Tendon or enthesis injuries are a worldwide clinical problem. Along the enthesis, collagen fibrils show a progressive loss of anisotropy and an increase in mineralization reaching the bone. This causes gradients of mechanical properties. The design of scaffolds to regenerate these load-bearing tissues requires validation in vivo in relevant large animal models. The sheep tendon of triceps surae muscle is an optimal animal model for this scope with limited knowledge about its structure and mechanics. We decided to investigate in-depth its structure and full-field mechanics.
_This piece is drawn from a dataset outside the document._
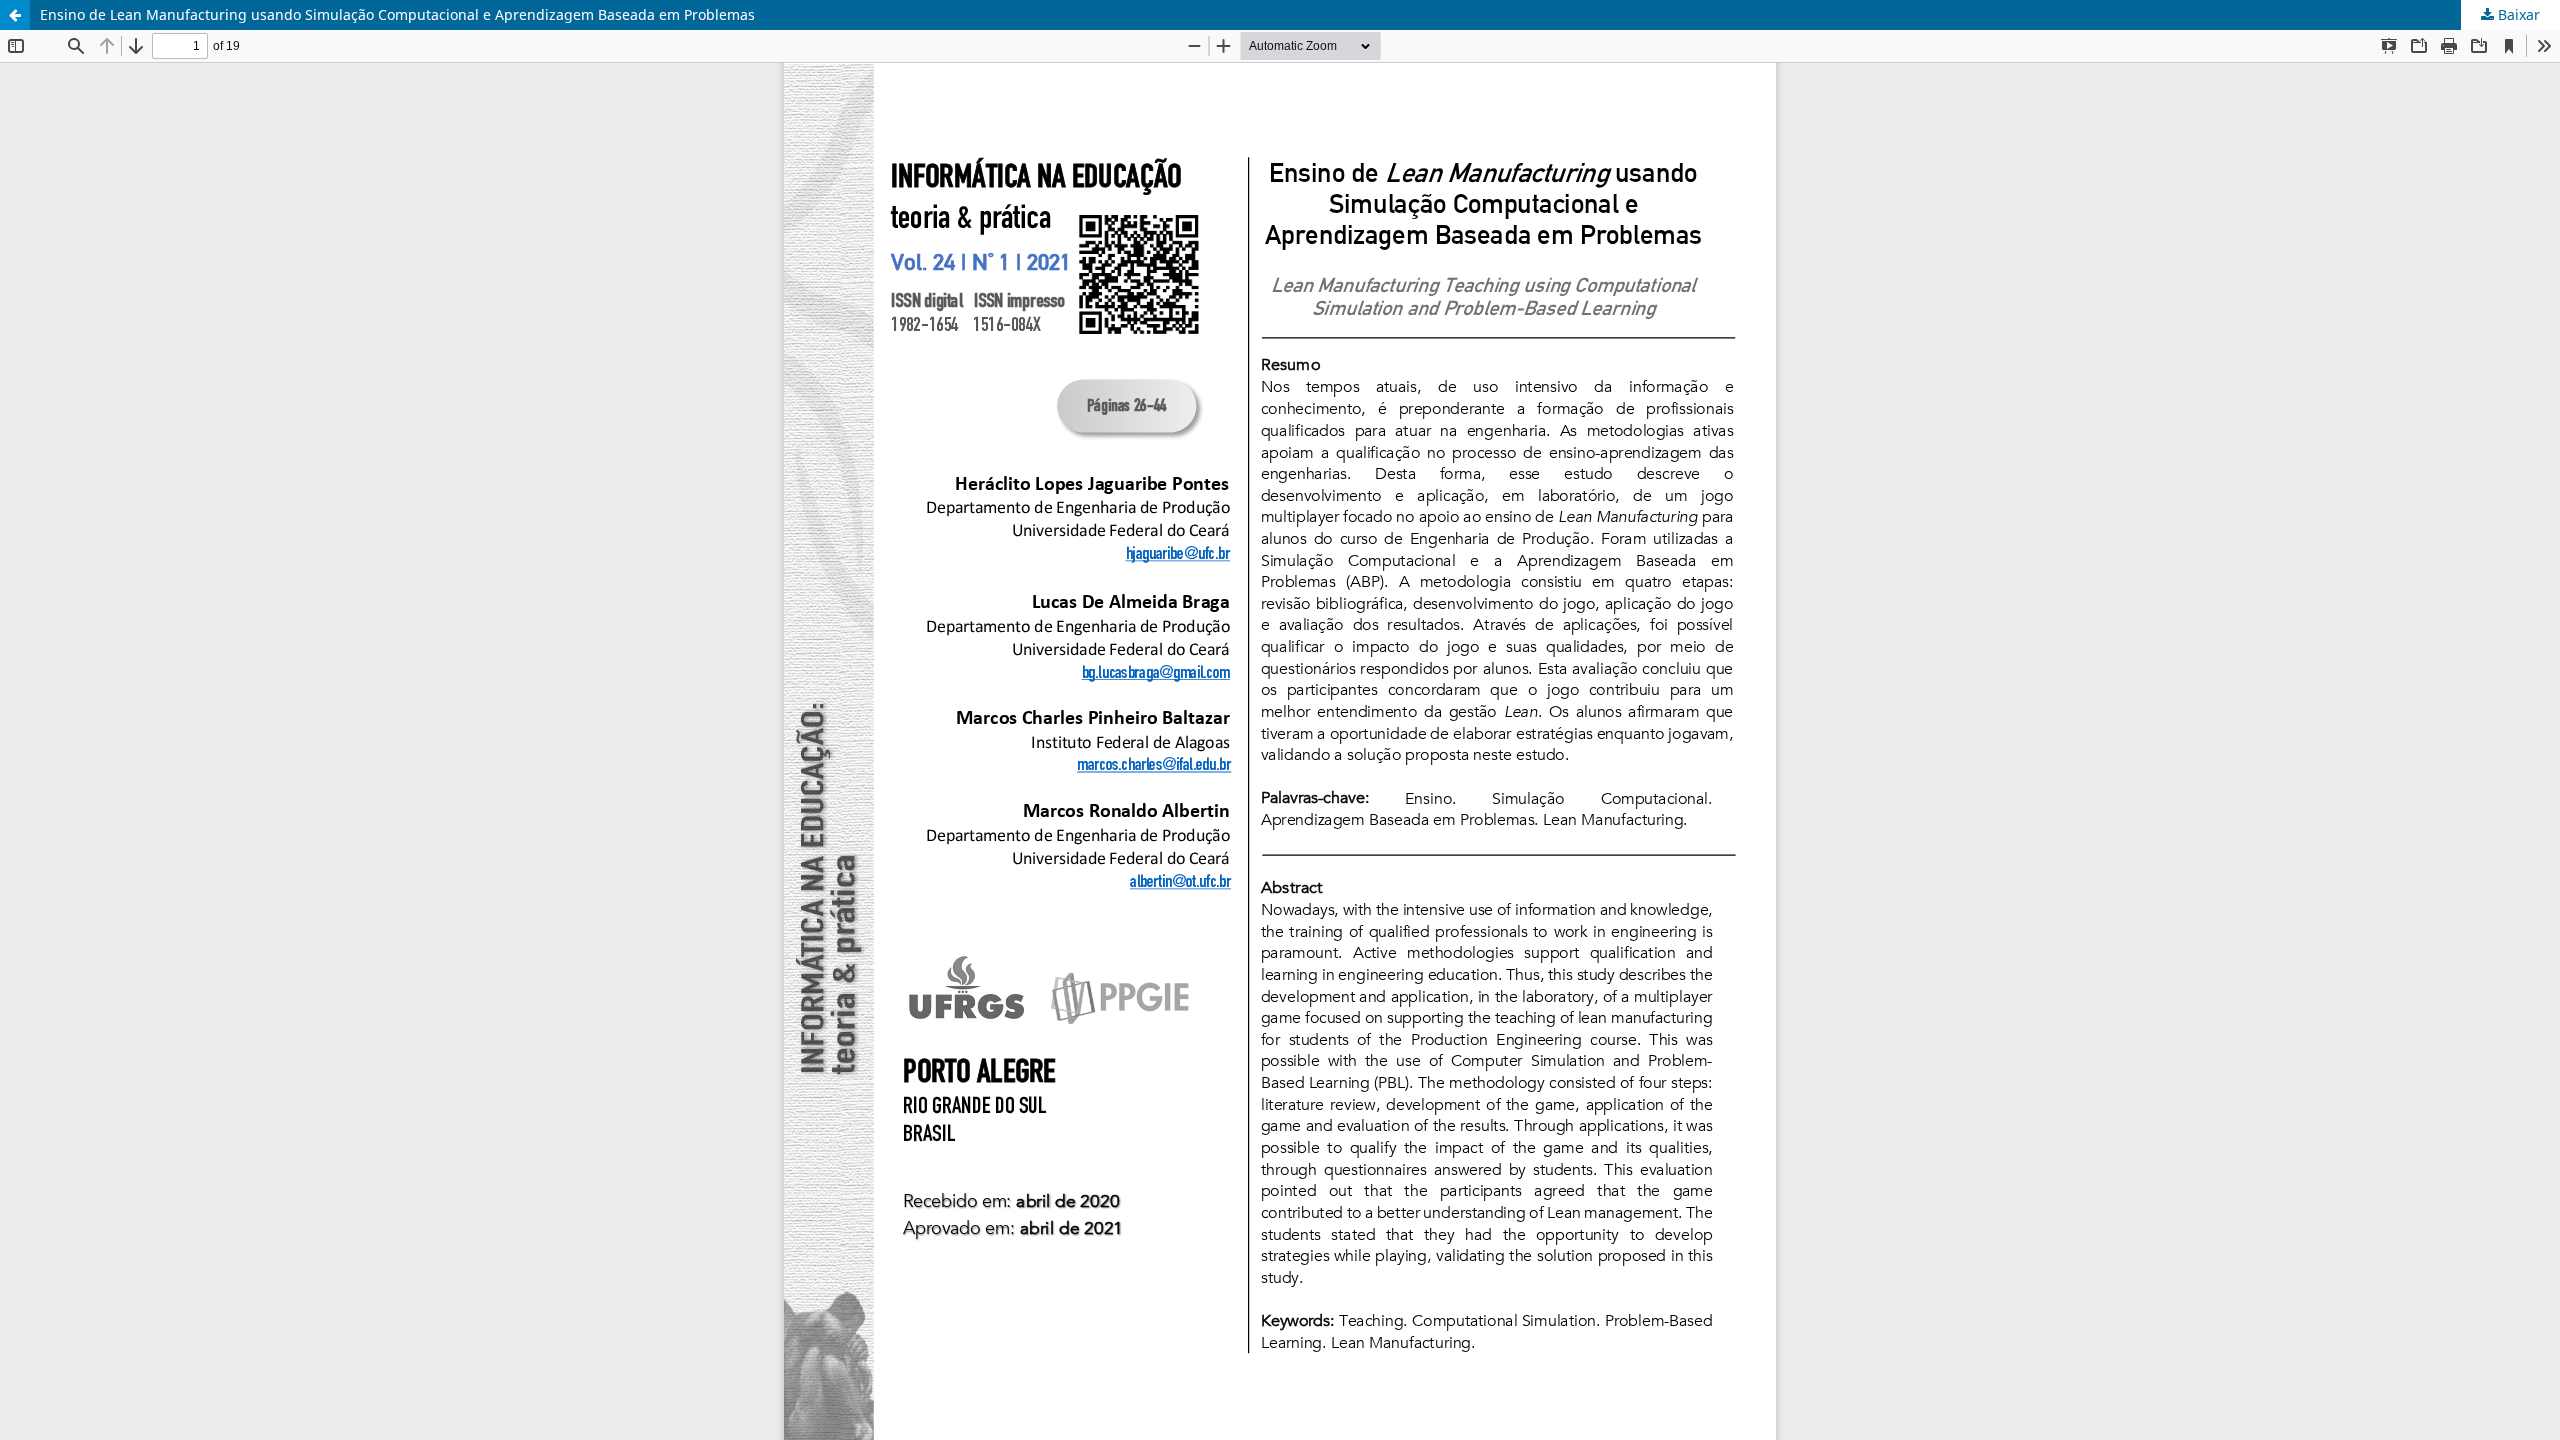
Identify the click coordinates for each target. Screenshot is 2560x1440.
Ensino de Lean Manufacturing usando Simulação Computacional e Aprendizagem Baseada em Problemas (397, 14)
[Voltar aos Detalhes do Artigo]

Collagen fibrils morphology was investigated via scanning electron microscopy revealing a marked change in orientation/dimensions passing from the tendon to the enthesis. Backscatter electron images and nanoindentation at the enthesis/bone marked small gradients of mineralization at the mineralized fibrocartilage reaching 27%wt and indentation modulus around 17–30 GPa. The trabecular bone instead had indentation modulus around 15–22 GPa. Mechanical tensile tests with digital image correlation confirmed the typical non-linear behavior of tendons (failure strain = 8.2 ± 1.0 %; failure force = 1369 ± 187 N) with maximum principal strains reaching mean values of εp1 ∼ 7 %. The typical auxetic behavior of tendon was highlighted by the minimum principal strains (εp2 ∼ 5 %), progressively dampened at the enthesis. Histology revealed that this behavior was caused by a local thickening of the epitenon. Cyclic tests showed a force loss of 21 ± 7 % at the last cycle. These findings will be fundamental for biofabrication and clinicians interested in designing the new generation of scaffolds for enthesis regeneration.